• **Brief**
Rewrite the entries from the line with "Describe the element" to the line with "y-tick-label: 0.4 is", replacing "screenshot" with "screen capture" and keeping everything else the same. Return only those lines, without the pictures.

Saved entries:
++++++++++
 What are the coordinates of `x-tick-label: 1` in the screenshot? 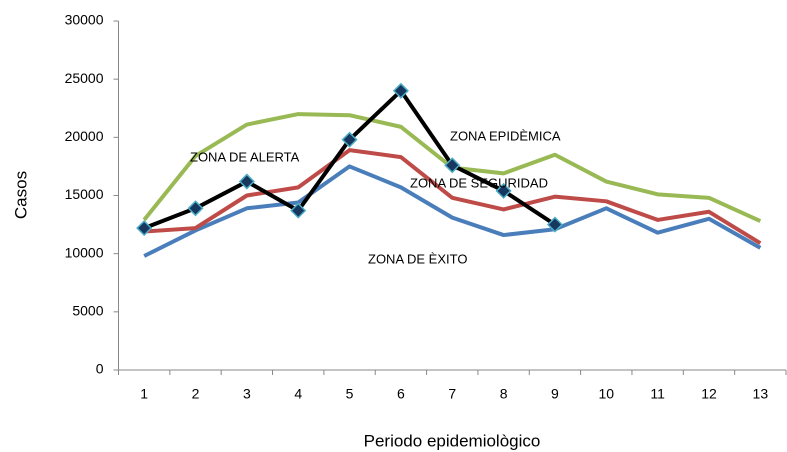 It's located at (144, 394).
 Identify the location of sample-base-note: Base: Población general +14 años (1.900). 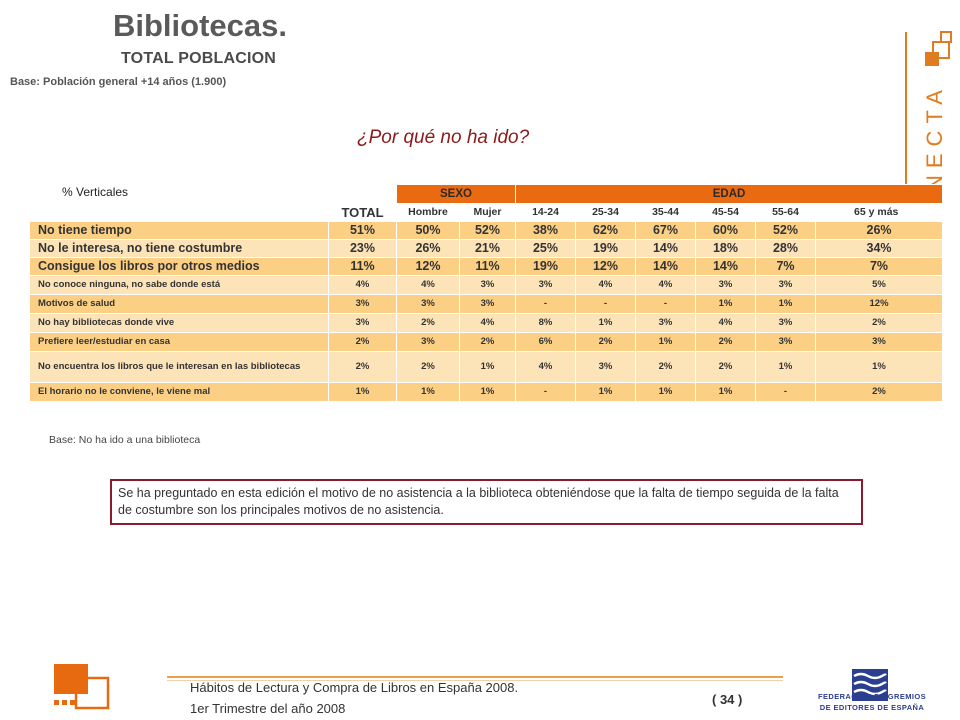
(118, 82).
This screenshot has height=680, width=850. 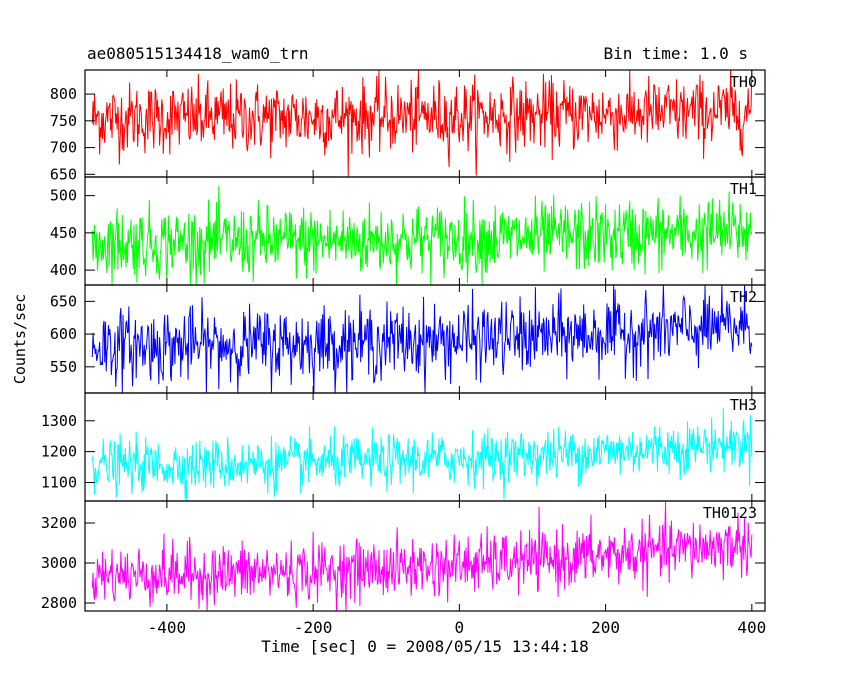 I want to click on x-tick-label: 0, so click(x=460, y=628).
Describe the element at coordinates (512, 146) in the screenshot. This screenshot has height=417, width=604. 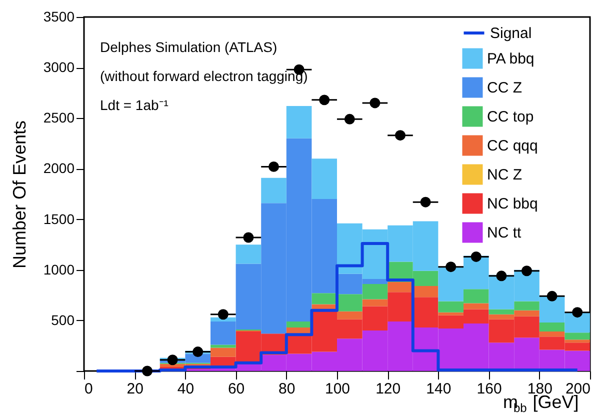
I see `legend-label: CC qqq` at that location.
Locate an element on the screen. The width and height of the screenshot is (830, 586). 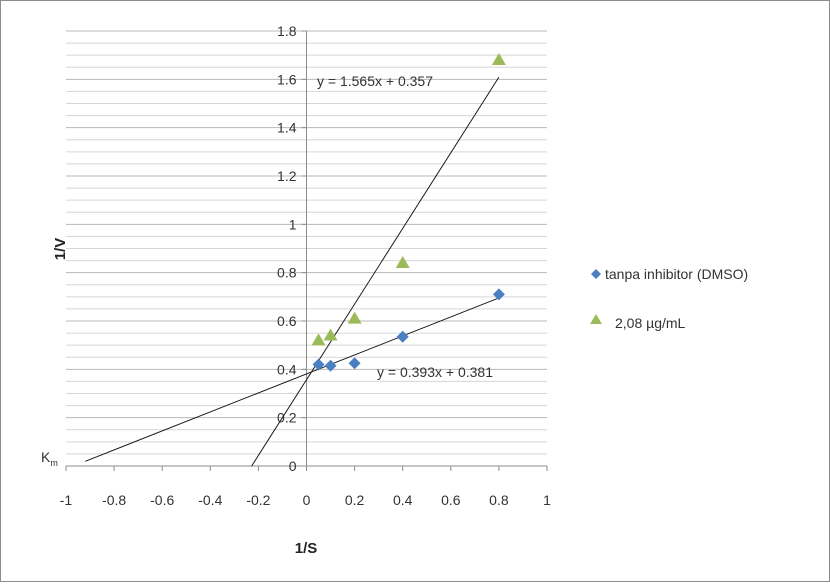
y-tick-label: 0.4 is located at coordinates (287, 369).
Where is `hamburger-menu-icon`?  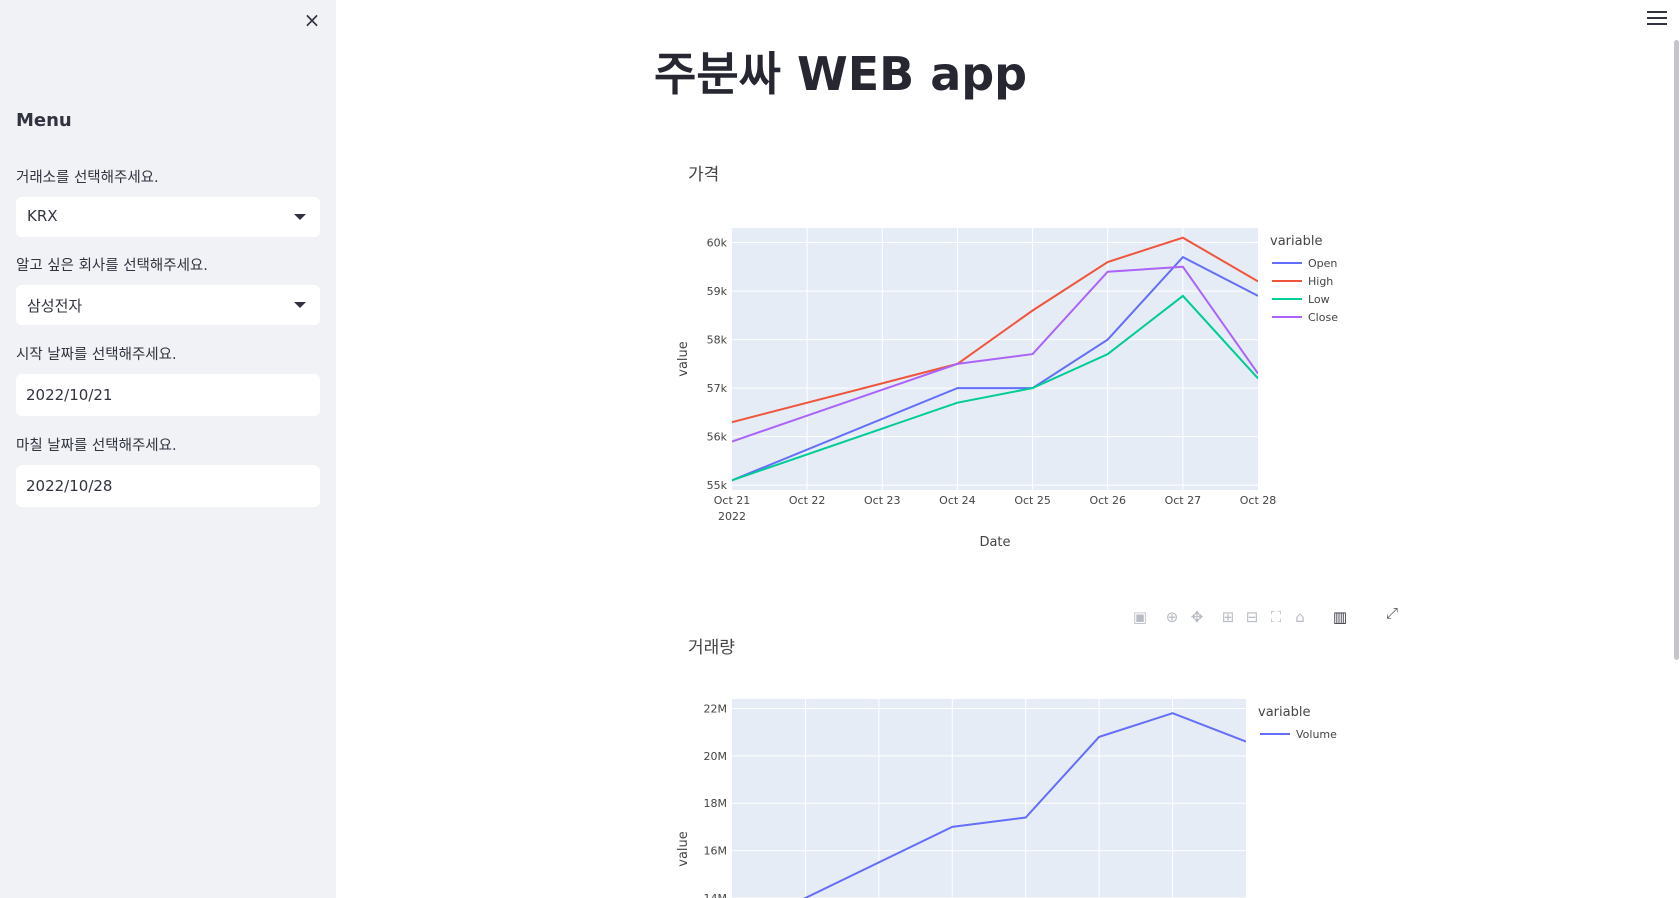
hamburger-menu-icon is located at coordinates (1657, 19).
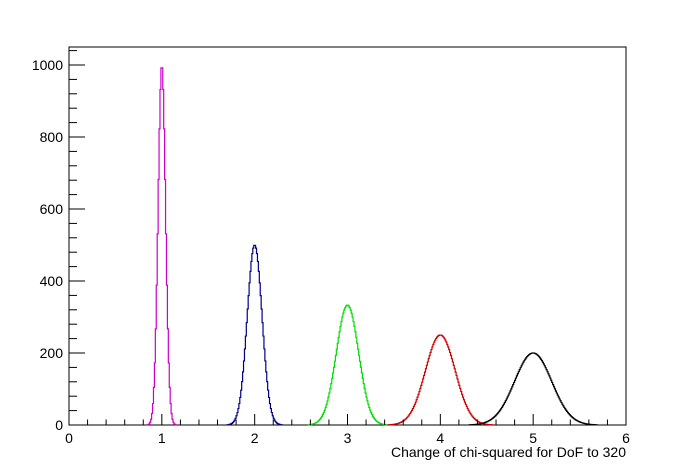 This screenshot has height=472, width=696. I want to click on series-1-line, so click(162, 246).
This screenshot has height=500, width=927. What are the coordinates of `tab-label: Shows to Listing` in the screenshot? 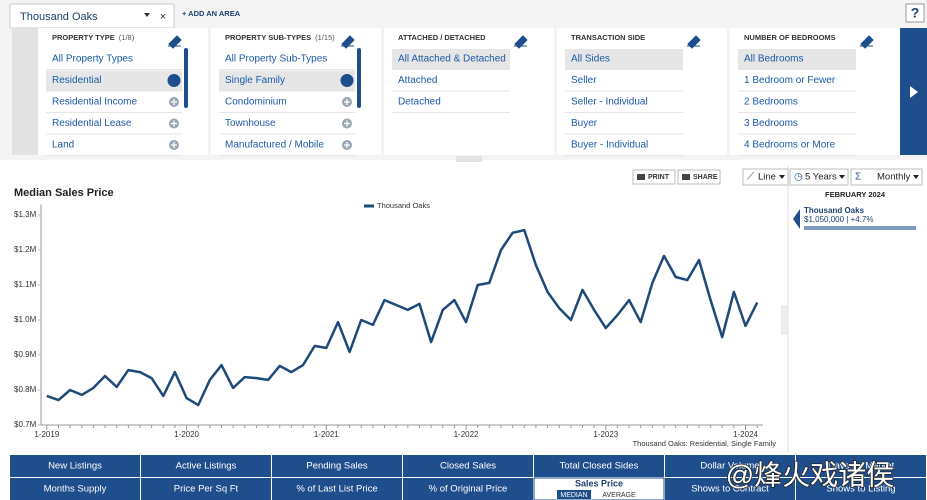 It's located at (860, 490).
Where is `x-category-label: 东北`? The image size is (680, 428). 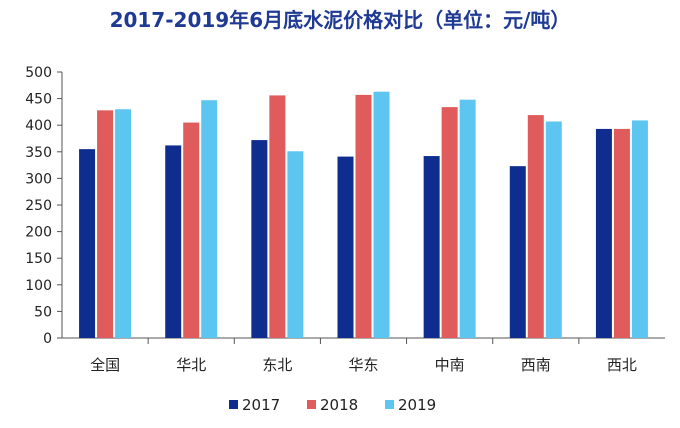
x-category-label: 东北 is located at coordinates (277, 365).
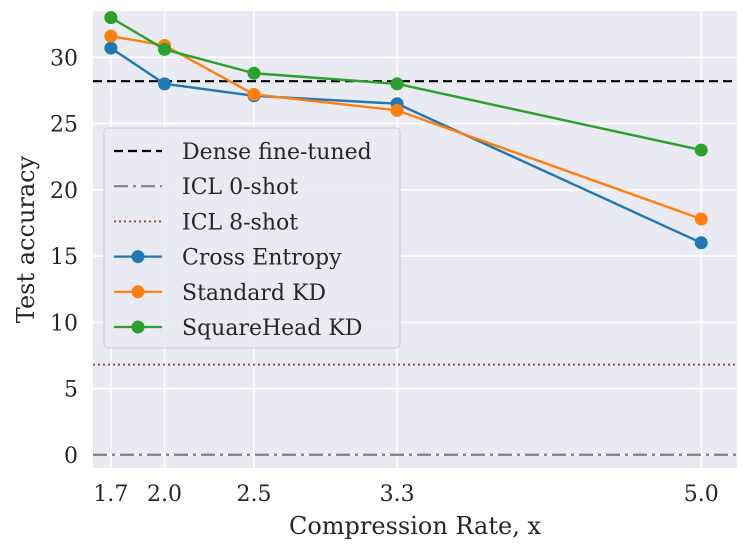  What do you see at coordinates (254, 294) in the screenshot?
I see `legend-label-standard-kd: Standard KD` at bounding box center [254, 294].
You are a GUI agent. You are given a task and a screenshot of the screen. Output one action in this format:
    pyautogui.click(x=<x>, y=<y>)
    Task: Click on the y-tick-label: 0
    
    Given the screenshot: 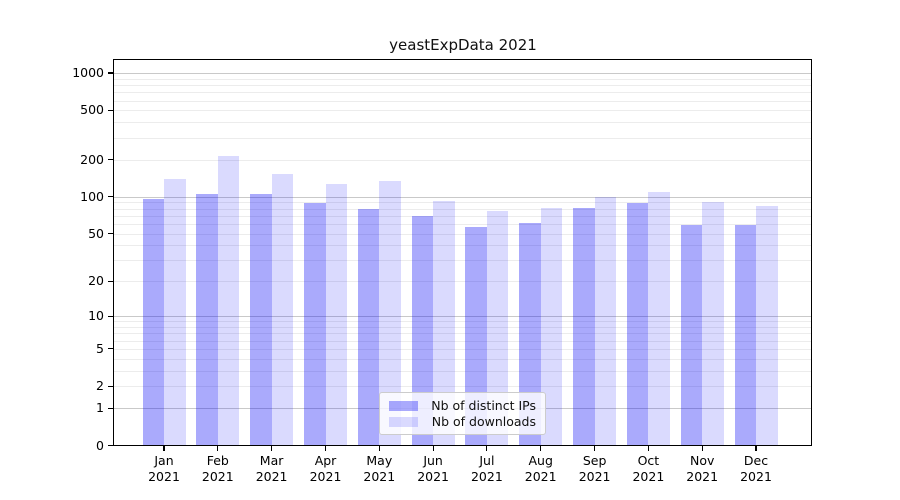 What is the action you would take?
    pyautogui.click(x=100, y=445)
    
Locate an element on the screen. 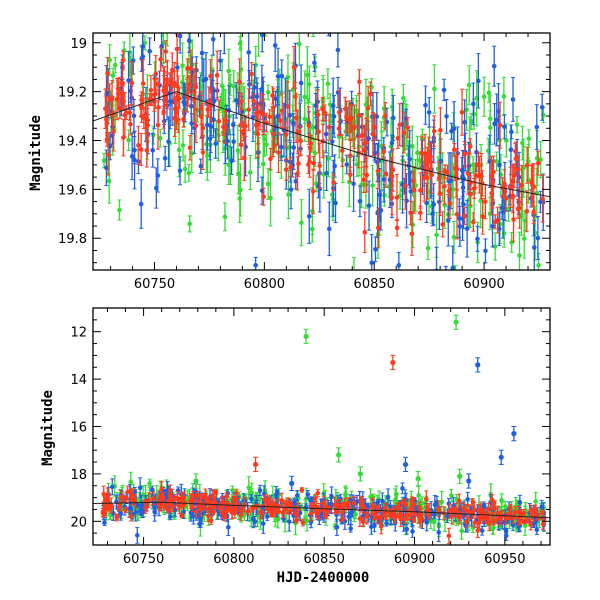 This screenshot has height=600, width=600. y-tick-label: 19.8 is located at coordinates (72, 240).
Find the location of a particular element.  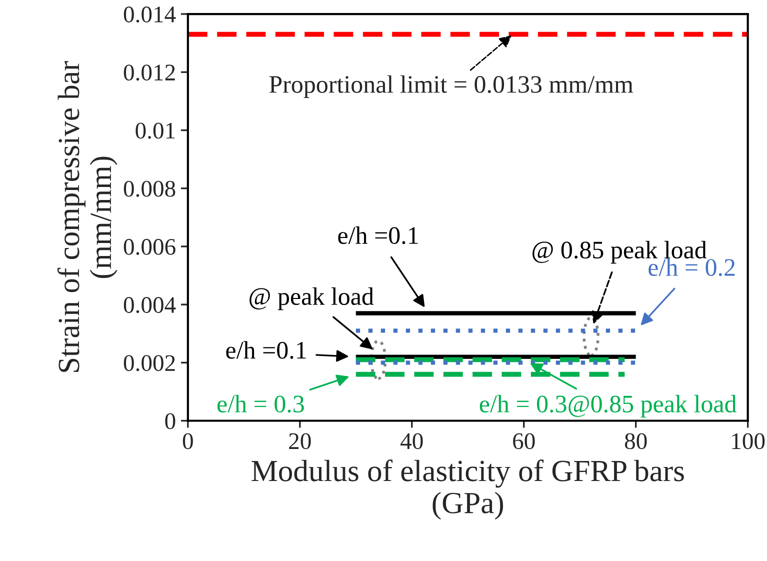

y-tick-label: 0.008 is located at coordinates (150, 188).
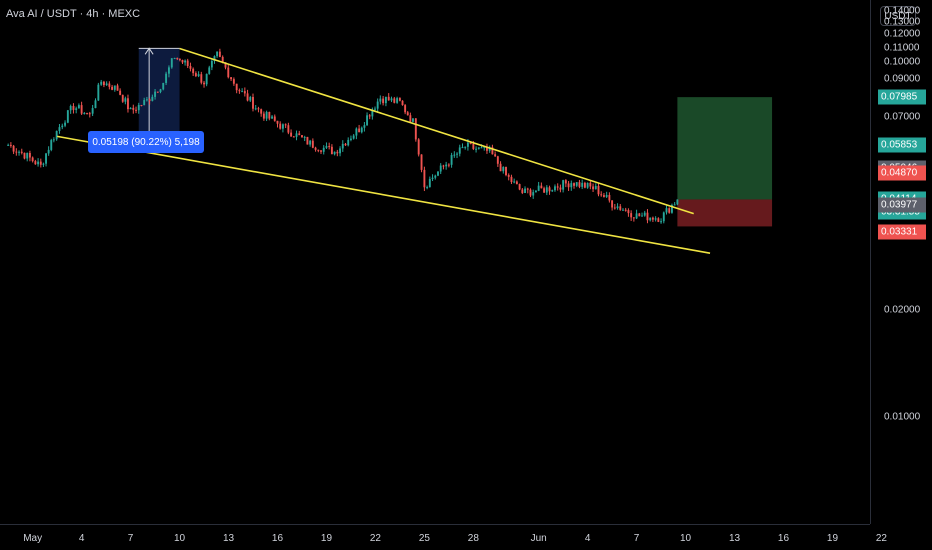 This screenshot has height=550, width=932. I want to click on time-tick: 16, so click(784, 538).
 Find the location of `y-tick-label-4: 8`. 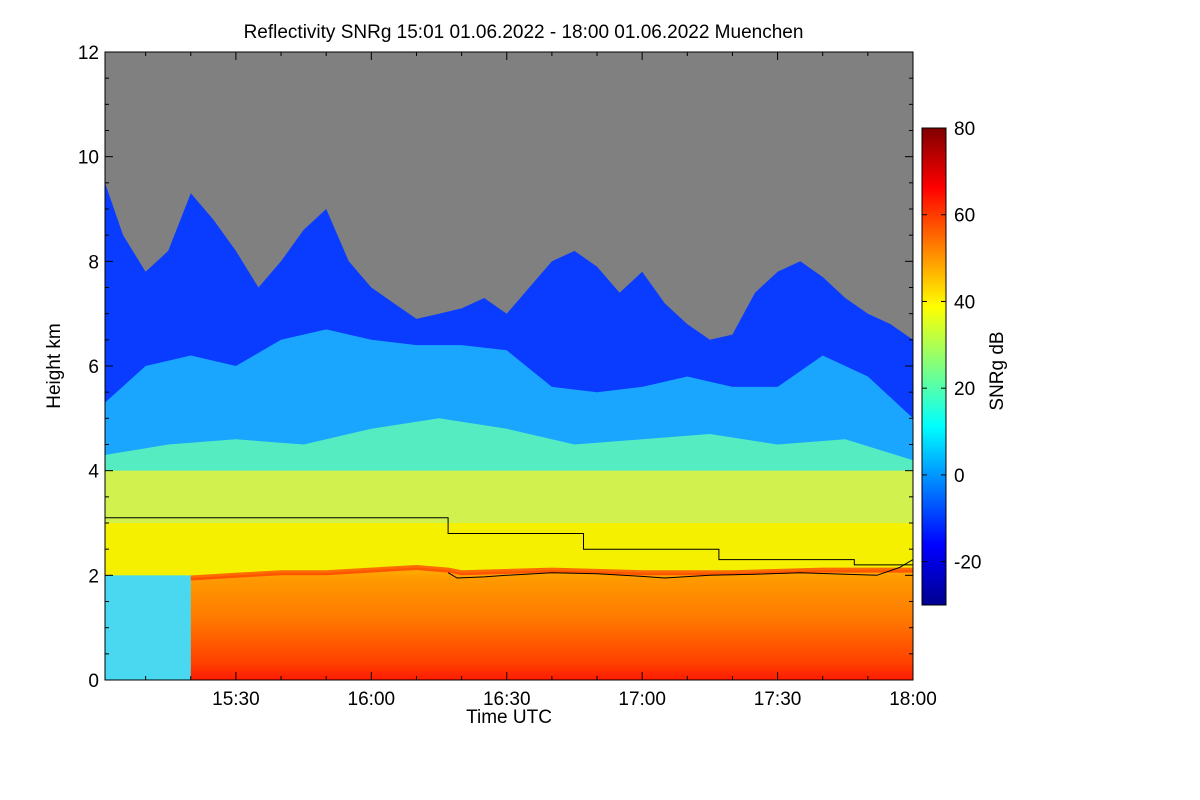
++++++++++
• **Response area**
Describe the element at coordinates (512, 146) in the screen capture. This screen capture has height=417, width=604. 
I see `legend-label: CC qqq` at that location.
Locate an element on the screen. The width and height of the screen capture is (830, 586). 
y-tick-label: 0.4 is located at coordinates (287, 369).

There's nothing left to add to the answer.